Through Policy Deployment the Production Planning process became the criteria for determining how Project Operations translates and cascades corporate goals into actions, to where the work is performed. This ensures the operating strategy is consistently translated into more specific and actionable targets for staff at all levels. The Production Planning framework includes a set of process tools, documents, meetings, and associated behaviours; used to manage both people and process, in order to achieve results and drive continued improvement and learning. The system was built using the Plan, Do, Check, and Action improvement cycle as its backbone, gaining control and steadily raising the performance of the Project Operations team.
The approach allows set targets, goals, and objectives to be measured, across all elements of Safety, Quality, Delivery, Cost and People performance metrics. As an output of the process credible data can then be utilised within the Visual Performance Management cells at all levels within Project Operations.
The foundation of the Production Planning Process is based on standardised Visual Management planning boards across Track, Signals and Electrical disciplines of Project Operations, and is underpinned by weekly structured performance reviews led by asset discipline Team Managers.
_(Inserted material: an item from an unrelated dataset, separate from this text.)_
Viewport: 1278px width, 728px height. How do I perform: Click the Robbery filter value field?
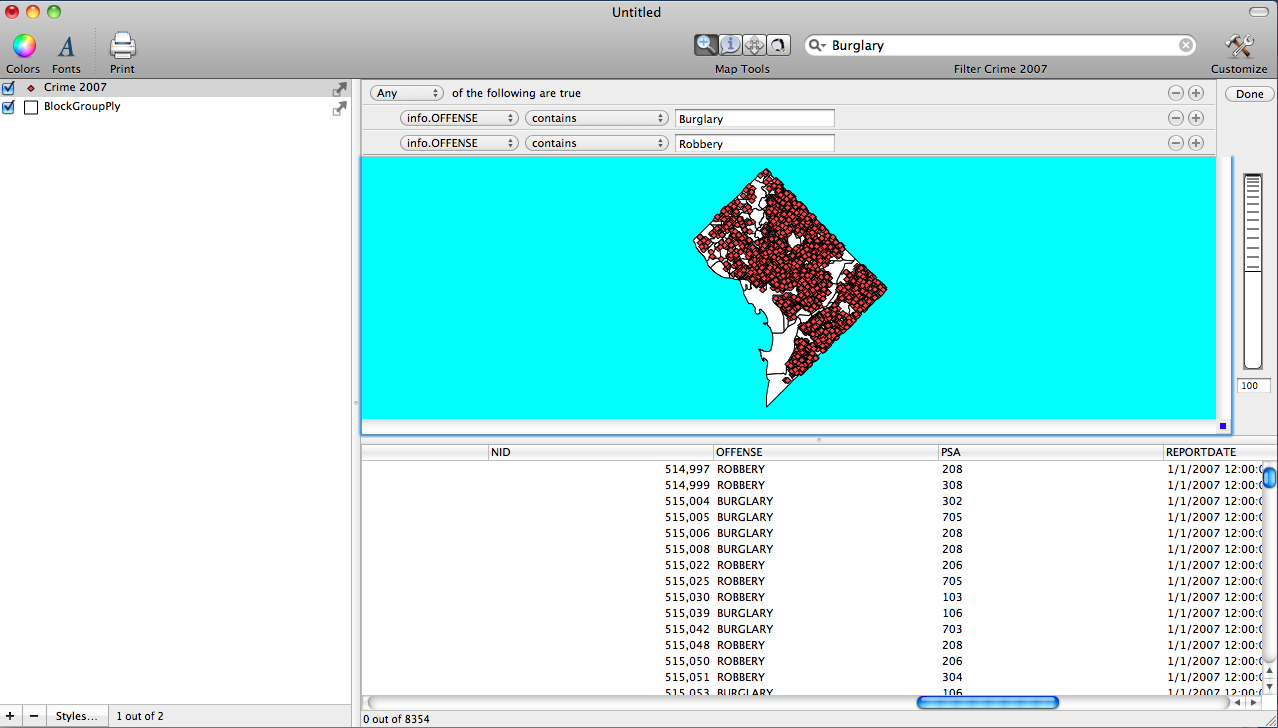click(x=754, y=143)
Team Leaders from each area are now responsible for providing and communicating a weekly status update on each of the projects they manage creating ownership and accountability for the process.
Project7’s coaches engaged with and helped guide Team Leaders in recognising clear actions against critical risks, across each of the defined ‘Gateways’ within the Production Planning Process. In turn, enabling Leadership to support and focus on key priorities.
Within Project Operations the Visual Performance Management cells were aligned with the Production Planning Process; outlining a series of lead and lag KPIs to monitor effectiveness and efficiency of the planned works delivery. On site, pre-works meetings and start of shift safety briefs were re-introduced. Field reports were also formed through a Short Interval Control system, capturing plan versus actual, against the key task for each of the construction projects.
As a result of the Production Planning Process implementation by Project7, Project Operations achieved:
- Reduced customer impact from asset-related delays to the rail service
- Improved track possession planning and decision-making, to minimising the impact of major periodic maintenance plans on customers
- Improved reliability and availability of assets
- On target and under budget delivery of the annual works programme across their asset base
- Reduction of maintenance costs
The 2016/17 Major Works Balance Scorecard results further demonstrate the impact of the Production Planning Process output, in support of the goals and objectives of Project Operations:
- Safety – Increase in on site safety briefings resulted in a 40% reduction in TFIFRs.
- Delivery – 1% increase in delivery of the Annual Works Programme.
- Quality – Reduced customer impact, with 10% improvement on post works asset related delays >5mins.
- Cost – Reduction in maintenance costs – net operating cost budget variance $13M under target for the year.
- Continuous Improvement initiatives identified $2.5M in opportunities for cost saving for the initial 12 months.
- The overall cost reduction equates to a 6:1 Return on Investment.